'The awful shadow of some unknown Power
Floats, though unseen, among us, visiting
This various world with as inconstant wing
As summer winds that creep from flower to flower.'
Shelley.

A philosophical theory of poetry and the fine arts should consider, in the first place, the fundamental and general laws of Beauty; in the second place, analyze the faculties necessary for the perception or creation of the Beautiful; and, in the last place, should strive to account for the pleasure always experienced in its contemplation. Such an analysis is necessary, as an introductory study, to the full and complete comprehension of any specific branch of art.

On the other hand, every specific art has its own special theory, designed to teach the limits of its means, and the difficulties peculiar to the medium through which it is to manifest the Beautiful, with the various rules by which it must be regulated in its realization of the fundamental laws of Beauty.

A clear, deep, and comprehensive view of the origin and nature of the Fine Arts, is the work most needed by the readers and thinkers of the present century. Some noble attempts have indeed been made in this direction, but, valuable as such essays may be, they do not yet correspond to the growing, requisitions of the public mind. It is true such a work would be one of great difficulty, exacting immense stores of information, and highly cultivated tastes. The writer must possess the logical power requisite for the most subtle analyses; he must have the creative genius to combine the scattered facts of natural beauty, with their varied effects upon the human consciousness, into one great whole; while, at the same time, the tenderness and susceptibility of the receptive genius must be equally developed in him. He should blend the loving and devout soul of a Fra Angelico with the logical acumen of a Bacon. How seldom is the creative genius sufficiently tender and humble to be, in the full sense of the term, at the same time, receptive!

After its treatment of the philosophical theory of Art, such a work should also throw its light upon the special theories, and more general rules of specific arts; for such rules, when true, are never arbitrary, but spring from the fundamental laws, of universal Beauty. They are but the external manifestation, through material mediums, of eternal laws.

The compiler of the present article can offer no such great work to the reader. An earnest effort will however be made to bring together the related thoughts upon Art and Beauty. They are found scattered almost at random over so many pages; to link them together by arranging them in their logical sequences, placing them so that they will illustrate and mutually corroborate one another: and, working up with them the thoughts suggested by them, the author has labored to form of them a compact and easily perused whole. For the ideas selected are essentially related, and, scattered as they may have hitherto been, naturally gravitate round a common centre. No longer drifting apart through the chaos of multitudinous pages, they are now formed into a system of order, a galaxy of which the central sun is—the Divine attributes as manifested through the Beautiful.

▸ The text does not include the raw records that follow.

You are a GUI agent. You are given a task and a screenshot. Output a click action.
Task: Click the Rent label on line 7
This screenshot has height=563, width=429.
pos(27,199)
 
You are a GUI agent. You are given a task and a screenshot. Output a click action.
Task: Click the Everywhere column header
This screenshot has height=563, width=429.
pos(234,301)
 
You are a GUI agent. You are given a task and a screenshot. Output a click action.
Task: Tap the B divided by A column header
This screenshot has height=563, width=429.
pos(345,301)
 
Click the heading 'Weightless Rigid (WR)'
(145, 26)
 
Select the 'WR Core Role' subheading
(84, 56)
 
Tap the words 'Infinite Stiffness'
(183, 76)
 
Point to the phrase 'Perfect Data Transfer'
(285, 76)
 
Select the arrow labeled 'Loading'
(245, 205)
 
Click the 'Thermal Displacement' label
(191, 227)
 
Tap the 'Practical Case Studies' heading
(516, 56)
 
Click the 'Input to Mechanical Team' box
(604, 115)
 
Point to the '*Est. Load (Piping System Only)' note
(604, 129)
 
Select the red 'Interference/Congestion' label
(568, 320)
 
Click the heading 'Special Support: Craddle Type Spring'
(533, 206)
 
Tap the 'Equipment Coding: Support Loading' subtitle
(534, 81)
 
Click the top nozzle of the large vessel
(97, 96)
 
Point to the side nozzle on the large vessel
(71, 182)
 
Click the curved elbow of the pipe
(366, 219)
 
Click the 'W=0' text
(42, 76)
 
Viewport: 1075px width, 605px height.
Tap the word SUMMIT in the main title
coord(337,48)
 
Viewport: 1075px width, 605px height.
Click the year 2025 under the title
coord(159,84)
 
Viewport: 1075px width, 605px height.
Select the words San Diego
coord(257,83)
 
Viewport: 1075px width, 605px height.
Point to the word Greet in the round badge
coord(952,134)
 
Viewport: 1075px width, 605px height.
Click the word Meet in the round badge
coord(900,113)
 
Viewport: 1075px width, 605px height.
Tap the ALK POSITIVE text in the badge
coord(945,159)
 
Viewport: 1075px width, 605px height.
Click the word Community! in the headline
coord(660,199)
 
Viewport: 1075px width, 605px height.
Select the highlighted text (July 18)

If the writer shall succeed in suggesting to some lucid and comprehensive mind the fact that a noble field for the culture of the human heart and soul remains almost unexplored, and induce one worthy of the task to undertake its cultivation; or if her humble work shall induce one lover of pure art to direct his attention to the glorious promises which it reveals to him of a closer communion with the Great Artist, the beneficent Creator of the Beautiful—she will feel herself more than compensated for her 'pleasant labor of love.'

All true art is symbolic; a thought, an idea, must always constitute the significance, the soul of its outward form. The mere delusive imitations, the servile copyings of the actual shapes of reality, are not the proper objects of art. To form a master work of art, the idea symbolized must be pure and noble; the technical execution, faultless. No heavier censure can, however, be passed upon an artist, than that he possesses only the technic or rhetoric of art, without having penetrated to its subtle essence of forming thought.

Man is chiefly taught through symbolism. Living in a symbolic world of sensuous emblems, he seeks in them a substitute for the wondrous powers of immediate cognition which he lost in his fall. His highest destination is symbolical, for is he not made in the Divine image? Through the symbolism of the matter is the soul taught its first lessons in the school of life: when it is known and felt that nature is but the symbol of the Great Spirit, the instinct of our own immortality awakes. In the Old Covenant, the twilight of faith was studded with the starry splendor of a marvellous symbolism; and the new era of the ascending and ever-brightening dawn still bears on its front the glittering morning star of symbolic Christian art.

Notwithstanding its earthly intermixture, however it may have wandered from its true source, however sensuous and worthless it may have become, art, in its essence, is still divine. Men devoted to the pursuit of mere material well being, have been too long in the habit of regarding poetry and the arts as mere recreations, to be taken up at spare moments, pursued when we have nothing better to do; as a relief for the ennui of idleness, or an ornament for the centre table; without remembering how many good and great men have given up their whole lives to its advancement; without considering into how many hearts it has borne its soothing lessons of faith and love.